_ЗАДАНИЯ ДЛЯ ВЫПОЛНЕНИЯ:_
a. Кто, согласно фрагменту о мериле общественного благоденствия, восстал прежде других турецких подданных?
b. Продолжите фрагмент о мериле общественного благоденствия после его последнего предложения.

_ИСХОДНЫЙ ТЕКСТ:_
Статистики нет никакой для субъективного блаженства отдельных лиц; никто не знает, при каком правлении люди живут приятнее. Бунты и революции мало доказывают в этом случае. Многие веселятся бунтом. Современные нам критяне, например, жили положительно лучше хоть бы фракийских болгар и греков и несравненно веселее и приятнее небогатых жителей каких бы то ни было больших городов. Человек добросовестный, живой, не подкупленный политикой, не слепой, наконец, был поражен цветущим видом критян, их красотой, здоровьем, скромной чистотою их жилищ, их прелестной, честной семейной жизнью, приятной самоуверенностью и достоинством их походки и приемов <…> И вот они, прежде других турецких подданных, восстали, вообразили себя самыми несчастными, тогда как фракийские болгары и греки жили гораздо хуже и терпели тогда несравненно больше личных обид и притеснений и от дурной полиции, и от собственных лукавых старшин; однако они не восставали, а болгарские старшины — те даже… предлагали оружием поддерживать его противу критян.

Никакой нет статистики для определения, что в республике жить лучше частным лицам, чем в монархии; в ограниченной монархии лучше, чем в неограниченной; в эгалитарном государстве лучше, чем в сословном; в богатом лучше, чем в бедном. Поэтому, отстраняя мерило благоденствия как не доступное еще современной науке (быть может, и навсегда неверное и малопригодное), гораздо безошибочнее будет обратиться к объективности, к картинам, и спрашивать себя, нет ли каких-нибудь всеобщих и весьма простых законов для развития и разложения человеческих обществ?

_ИСХОДНЫЕ ДАННЫЕ:_
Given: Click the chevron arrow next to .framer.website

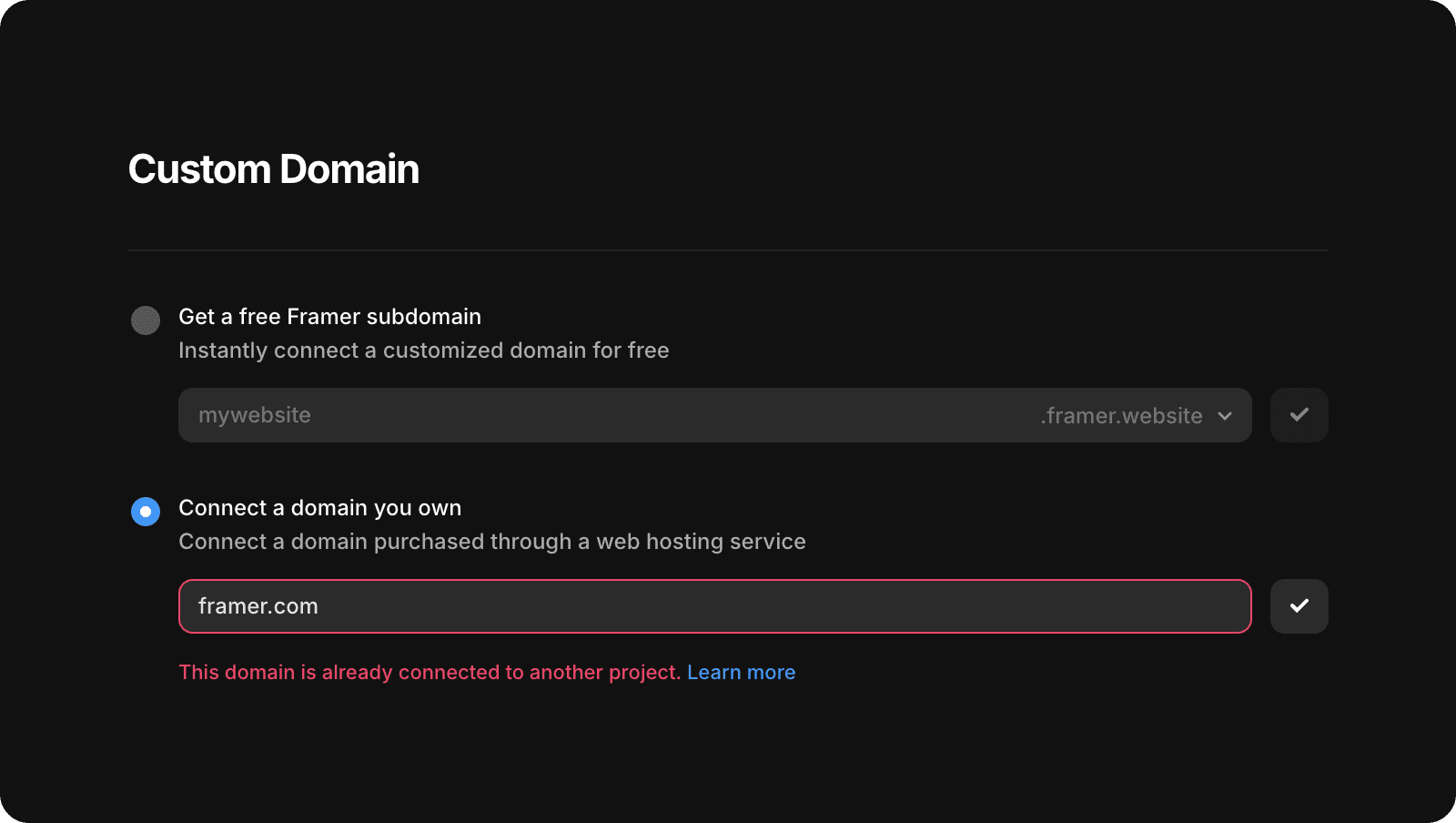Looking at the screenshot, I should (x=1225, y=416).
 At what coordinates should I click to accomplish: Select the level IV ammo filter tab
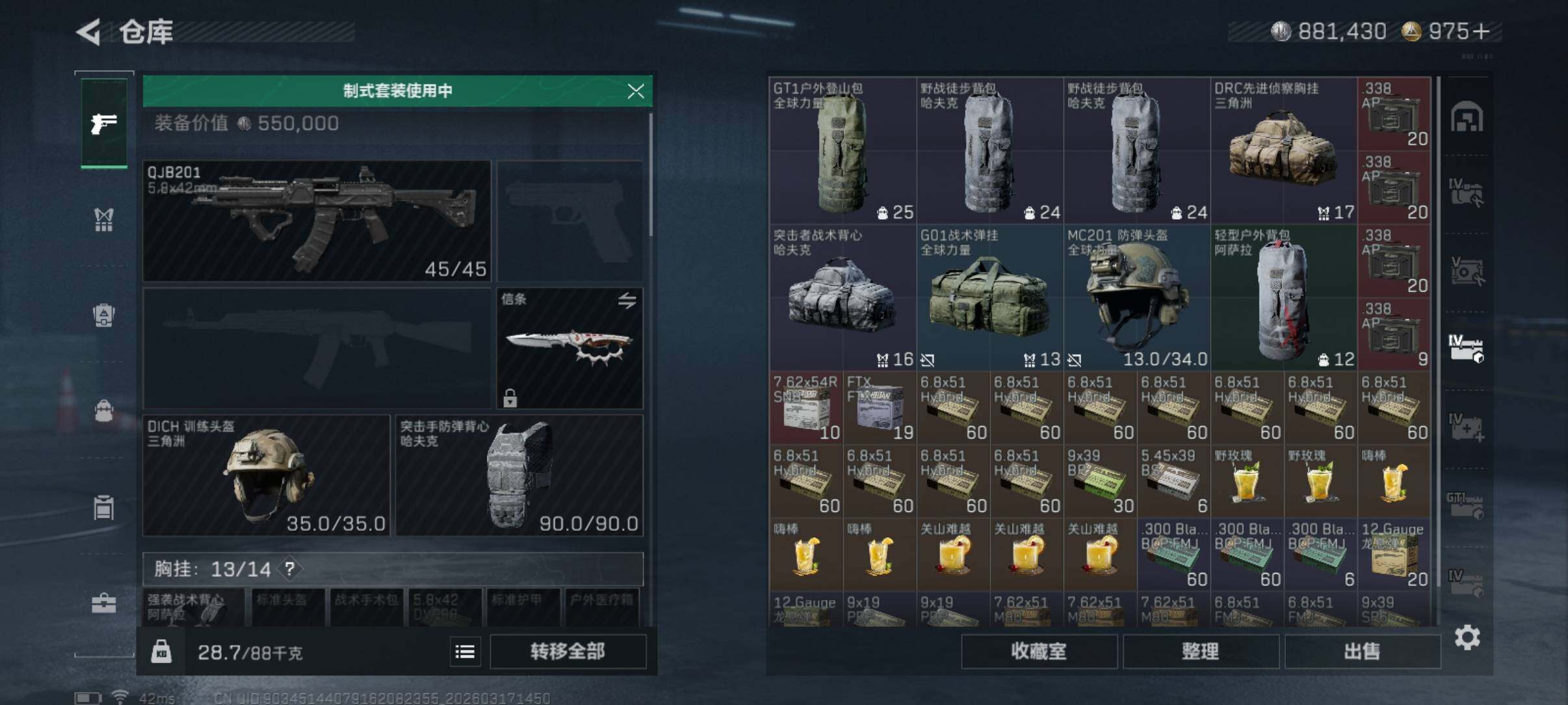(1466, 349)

...

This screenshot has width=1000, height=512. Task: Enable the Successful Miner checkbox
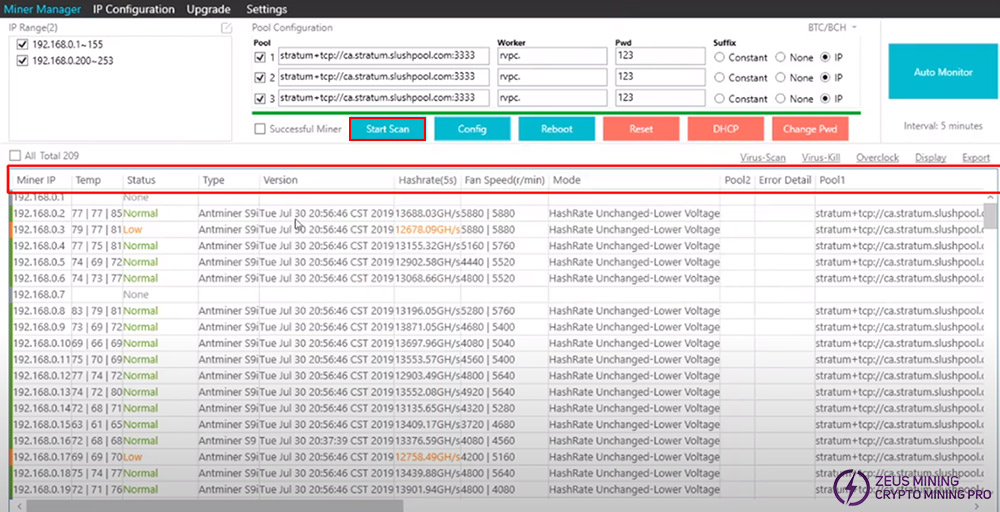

_ВЫПОЛНЕННЫЕ ЗАДАНИЯ:_
a. Критяне.

b.
И если мы не знаем, возможно ли всеобщее царство блага, то, по крайней мере, постараемся дружными усилиями постичь, по мере наших средств, что пригодно для блага того или другого, частного государства. Чтобы узнать, что организму пригодно, надо прежде всего ясно понять самый организм. Для гигиены и лечения нужна прежде всего физиология.

Форма (сказал я выше) есть выражение внутренней идеи на поверхности содержания. Идея шара, например, есть равное расстояние всех точек поверхности от центра. Разве не выражается эта идея на поверхности шара, разве не она придает кости, дереву, капле, расплавленному небесному телу и т. д., вообще — содержанию, материи эту форму?

Разумеется, в таком простом явлении, как шар, это ясно, а в таком сложном явлении, как человеческое общество, оно не так ясно.

Но, тем не менее, основа метафизическая одна и та же для маленького шара, и для великого государства.

Государственная форма у каждой нации, у каждого общества своя; она в главной основе неизменна до гроба исторического, но меняется быстрее или медленнее в частностях от начала до конца.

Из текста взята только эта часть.